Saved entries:
* * * * * * * * *

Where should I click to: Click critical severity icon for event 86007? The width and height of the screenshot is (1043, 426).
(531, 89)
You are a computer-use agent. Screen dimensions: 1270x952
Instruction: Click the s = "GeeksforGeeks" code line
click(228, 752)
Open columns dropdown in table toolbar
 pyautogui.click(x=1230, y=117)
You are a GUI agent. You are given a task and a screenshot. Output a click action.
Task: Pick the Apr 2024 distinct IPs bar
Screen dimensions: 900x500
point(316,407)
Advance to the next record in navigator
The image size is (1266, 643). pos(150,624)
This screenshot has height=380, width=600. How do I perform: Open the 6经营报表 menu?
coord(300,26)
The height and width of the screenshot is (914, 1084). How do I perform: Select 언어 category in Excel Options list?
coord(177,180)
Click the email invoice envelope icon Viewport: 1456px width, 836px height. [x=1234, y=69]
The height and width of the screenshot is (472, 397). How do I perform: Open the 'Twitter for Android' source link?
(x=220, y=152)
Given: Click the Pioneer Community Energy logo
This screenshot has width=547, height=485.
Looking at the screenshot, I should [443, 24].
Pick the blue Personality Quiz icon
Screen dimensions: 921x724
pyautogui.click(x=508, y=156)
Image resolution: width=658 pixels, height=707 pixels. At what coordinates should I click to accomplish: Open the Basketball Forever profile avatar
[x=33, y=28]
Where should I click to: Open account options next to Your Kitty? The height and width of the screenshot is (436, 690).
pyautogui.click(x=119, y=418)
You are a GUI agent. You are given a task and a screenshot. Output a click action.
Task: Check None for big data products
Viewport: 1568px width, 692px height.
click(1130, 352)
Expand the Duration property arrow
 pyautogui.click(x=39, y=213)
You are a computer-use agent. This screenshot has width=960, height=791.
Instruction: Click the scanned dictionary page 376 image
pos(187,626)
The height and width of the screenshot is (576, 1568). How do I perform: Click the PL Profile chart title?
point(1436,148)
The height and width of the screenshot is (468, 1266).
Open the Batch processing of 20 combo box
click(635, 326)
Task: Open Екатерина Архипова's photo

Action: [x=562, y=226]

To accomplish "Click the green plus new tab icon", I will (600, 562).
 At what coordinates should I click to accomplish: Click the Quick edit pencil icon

* * * * * * * * *

Look through the entries above, and wherever a line holds the word "computer", copy it.

You are a computer-use agent. Screen dimensions: 1270x952
You are a computer-use agent. This screenshot has width=960, height=791.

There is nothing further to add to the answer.